Mind the Gap: The Data Chasm

By on
Read more about author Mark Cooper.

Welcome to the inaugural edition of Mind the Gap, a monthly column exploring practical approaches for improving data understanding and data utilization (and whatever else seems interesting enough to share).

This month, we start not with a gap but with a chasm – one that’s at the core of a bewildering paradox. We continue to see overwhelming numbers of analytics, artificial intelligence, machine learning, information management, and data warehouse project failures, despite the equally overwhelming availability of resources, references, processes, SMEs, and tools. In this blog post, we look at why this is happening and what we can do about it.

Here we are. Again.

Data is back in the corporate limelight – again. Seems we’ve been here before. In years past it’s been data warehousing, metadata, big data, and advanced analytics. “Data-driven” has been the “new” buzzword for more than a quarter-century. Now it’s artificial intelligence and machine learning. Management is recognizing that Data Quality is required to produce quality AI and ML models. For data professionals, this is another opportunity to leverage executive attention to drive information management progress.
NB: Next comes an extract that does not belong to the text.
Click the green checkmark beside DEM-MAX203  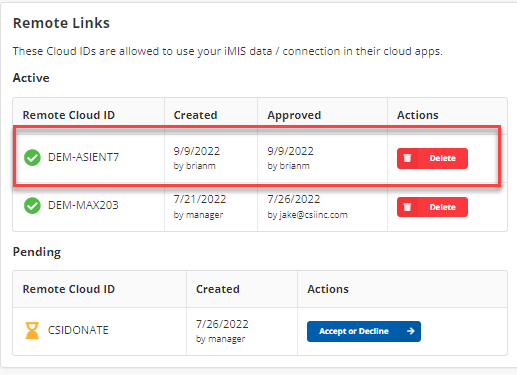[x=32, y=206]
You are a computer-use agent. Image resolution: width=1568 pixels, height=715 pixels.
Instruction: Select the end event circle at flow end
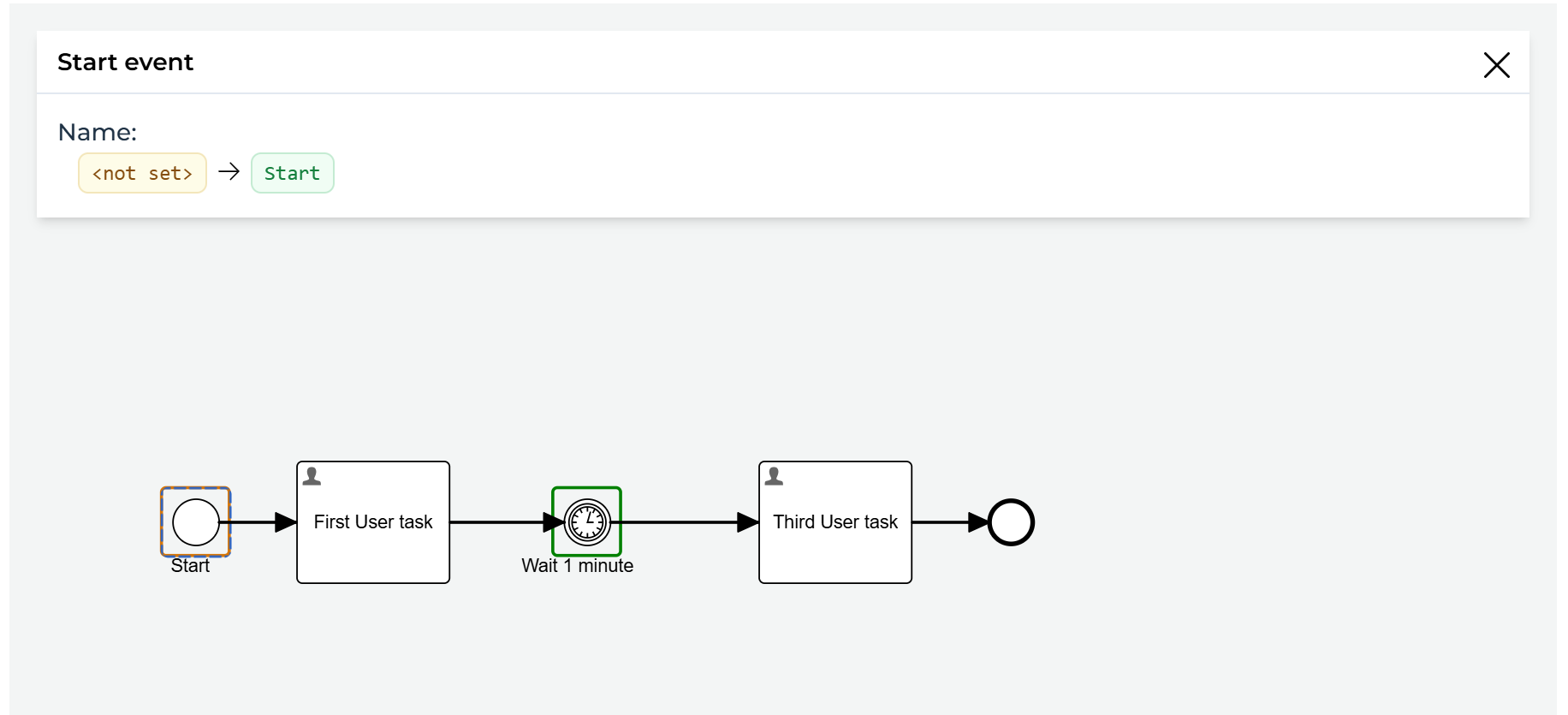(1010, 521)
So, we dutifully revisit our Data Governance and Data Quality plans. We get some new books and read some new articles. We package up a comprehensive step-by-step method, get head nods, and start to implement. But problems arise almost immediately. It’s too hard. It takes too long. We don’t have the resources. Before long we’re getting thanks for the good work and told that now might not be the right time. The plans are returned to the shelf and the project team is dispersed.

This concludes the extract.